§ Exercise material:
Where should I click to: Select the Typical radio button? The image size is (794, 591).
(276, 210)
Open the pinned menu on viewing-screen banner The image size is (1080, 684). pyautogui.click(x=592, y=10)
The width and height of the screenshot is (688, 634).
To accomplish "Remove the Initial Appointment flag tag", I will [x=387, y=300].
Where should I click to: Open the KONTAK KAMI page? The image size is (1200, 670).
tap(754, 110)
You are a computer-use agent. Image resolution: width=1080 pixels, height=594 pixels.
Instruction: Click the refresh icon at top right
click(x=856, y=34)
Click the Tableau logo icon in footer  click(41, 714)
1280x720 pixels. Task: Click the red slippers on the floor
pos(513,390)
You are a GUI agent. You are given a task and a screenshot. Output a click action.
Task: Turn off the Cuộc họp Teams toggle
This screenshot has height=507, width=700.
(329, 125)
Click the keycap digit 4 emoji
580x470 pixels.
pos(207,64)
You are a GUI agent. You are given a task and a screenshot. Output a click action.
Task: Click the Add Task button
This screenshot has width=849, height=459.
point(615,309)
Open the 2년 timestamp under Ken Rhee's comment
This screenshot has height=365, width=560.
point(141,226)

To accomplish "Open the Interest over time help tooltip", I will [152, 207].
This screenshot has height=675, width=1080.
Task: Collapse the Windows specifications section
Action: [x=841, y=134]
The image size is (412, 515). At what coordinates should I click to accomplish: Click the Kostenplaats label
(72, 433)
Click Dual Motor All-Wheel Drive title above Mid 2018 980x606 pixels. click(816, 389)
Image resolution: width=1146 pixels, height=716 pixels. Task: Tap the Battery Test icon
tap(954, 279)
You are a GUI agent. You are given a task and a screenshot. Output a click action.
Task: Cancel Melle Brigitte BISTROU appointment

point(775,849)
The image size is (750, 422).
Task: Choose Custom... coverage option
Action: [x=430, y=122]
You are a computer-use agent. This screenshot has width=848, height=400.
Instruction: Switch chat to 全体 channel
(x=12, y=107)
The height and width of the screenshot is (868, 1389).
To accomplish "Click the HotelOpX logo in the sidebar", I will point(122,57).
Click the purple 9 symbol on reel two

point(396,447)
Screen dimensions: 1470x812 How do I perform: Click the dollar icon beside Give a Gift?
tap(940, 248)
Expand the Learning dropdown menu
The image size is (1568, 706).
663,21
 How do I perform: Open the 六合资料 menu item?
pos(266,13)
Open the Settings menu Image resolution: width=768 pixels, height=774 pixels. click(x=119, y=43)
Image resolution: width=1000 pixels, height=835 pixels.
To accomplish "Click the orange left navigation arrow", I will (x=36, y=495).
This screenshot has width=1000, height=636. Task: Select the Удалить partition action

§ Task instructions:
The data above should be copied out with complete accuracy.

§ Response area:
Where should I click to: Select the Typical radio button? The image size is (794, 591).
(276, 210)
Open the pinned menu on viewing-screen banner The image size is (1080, 684). pyautogui.click(x=592, y=10)
The width and height of the screenshot is (688, 634).
To accomplish "Remove the Initial Appointment flag tag", I will [x=387, y=300].
Where should I click to: Open the KONTAK KAMI page? The image size is (1200, 670).
tap(754, 110)
You are a computer-use agent. Image resolution: width=1080 pixels, height=594 pixels.
Instruction: Click the refresh icon at top right
click(x=856, y=34)
Click the Tableau logo icon in footer  click(41, 714)
1280x720 pixels. Task: Click the red slippers on the floor
pos(513,390)
You are a GUI agent. You are given a task and a screenshot. Output a click action.
Task: Turn off the Cuộc họp Teams toggle
This screenshot has height=507, width=700.
(329, 125)
Click the keycap digit 4 emoji
580x470 pixels.
pos(207,64)
You are a GUI agent. You are given a task and a screenshot. Output a click action.
Task: Click the Add Task button
This screenshot has width=849, height=459.
point(615,309)
Open the 2년 timestamp under Ken Rhee's comment
This screenshot has height=365, width=560.
point(141,226)

To accomplish "Open the Interest over time help tooltip", I will [152, 207].
This screenshot has height=675, width=1080.
Task: Collapse the Windows specifications section
Action: [x=841, y=134]
The image size is (412, 515). At what coordinates should I click to accomplish: Click the Kostenplaats label
(72, 433)
Click Dual Motor All-Wheel Drive title above Mid 2018 980x606 pixels. click(816, 389)
Image resolution: width=1146 pixels, height=716 pixels. Task: Tap the Battery Test icon
tap(954, 279)
You are a GUI agent. You are given a task and a screenshot. Output a click action.
Task: Cancel Melle Brigitte BISTROU appointment

point(775,849)
The image size is (750, 422).
Task: Choose Custom... coverage option
Action: [x=430, y=122]
You are a computer-use agent. This screenshot has width=848, height=400.
Instruction: Switch chat to 全体 channel
(x=12, y=107)
The height and width of the screenshot is (868, 1389).
To accomplish "Click the HotelOpX logo in the sidebar", I will point(122,57).
Click the purple 9 symbol on reel two

point(396,447)
Screen dimensions: 1470x812 How do I perform: Click the dollar icon beside Give a Gift?
tap(940, 248)
Expand the Learning dropdown menu
The image size is (1568, 706).
663,21
 How do I perform: Open the 六合资料 menu item?
pos(266,13)
Open the Settings menu Image resolution: width=768 pixels, height=774 pixels. click(x=119, y=43)
Image resolution: width=1000 pixels, height=835 pixels.
To accomplish "Click the orange left navigation arrow", I will (x=36, y=495).
This screenshot has width=1000, height=636. Task: Select the Удалить partition action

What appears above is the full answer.